There are fights to arrange and cards to promote. President Oscar De La Hoya, fresh off his Sunday induction into the International Boxing Hall of Fame, is coming into the office regularly and working on events.

The company is promoting a June 21 Showtime tripleheader at the StubHub Center in Carson, California -- welterweight Robert Guerrero’s return against Yoshihiro Kamegai, Vasyl Lomachenko against Gary Russell Jr. for a vacant featherweight title and former welterweight titlist Devon Alexander against Jesus Soto Karass -- and also working on other events later in the summer.

One date in the works is tentatively an Aug. 9 Showtime card at the Barclays Center in Brooklyn, New York.

One of the fights ticketed for that show is welterweight titlist Shawn Porter’s mandatory defense against England’s Kell Brook. Golden Boy and Brook promoter Eddie Hearn reached an agreement and a purse bid scheduled for last week was canceled, according to the IBF and Golden Boy vice president and matchmaker Eric Gomez.

“We have a verbal agreement, but there are still some little issues,” Gomez told ESPN.com. “But we have enough of an agreement that (the IBF) was comfortable enough to call off the purse bid. The date we’re shooting for is Aug. 9 but that could change. We have to dot our I’s and cross our T’s but everything is moving in the right direction.”

Several other potential bouts have been mentioned as possibilities for the card.
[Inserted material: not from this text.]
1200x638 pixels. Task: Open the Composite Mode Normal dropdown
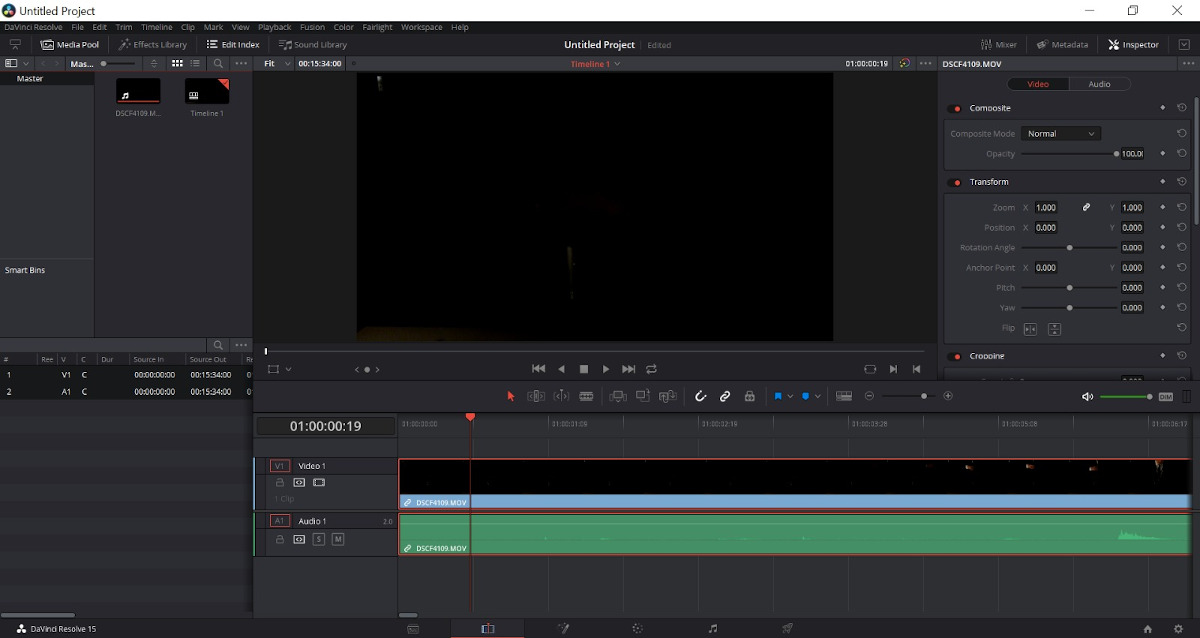[1062, 133]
One of them is a fight between Daniel Jacobs of Brooklyn, New York and Jarrod Fletcher of Australia for a vacant secondary middleweight title (since Gennady Golovkin was made a “super champion” by an organization).

Junior welterweight champ Danny Garcia has also been mentioned for the card as has junior welterweight titlist Lamont Peterson. (No, they are not fighting each other.)

But Garcia could also wind up fighting in September instead, according to Gomez.

Golden Boy also has addressed the mandatory defense of lightweight titlist Omar Figueroa against Daniel Estrada. A purse bid had been scheduled for June 6 in Mexico City, but Gomez said the sides made a deal.

“We have a deal in place but no date just yet,” he said.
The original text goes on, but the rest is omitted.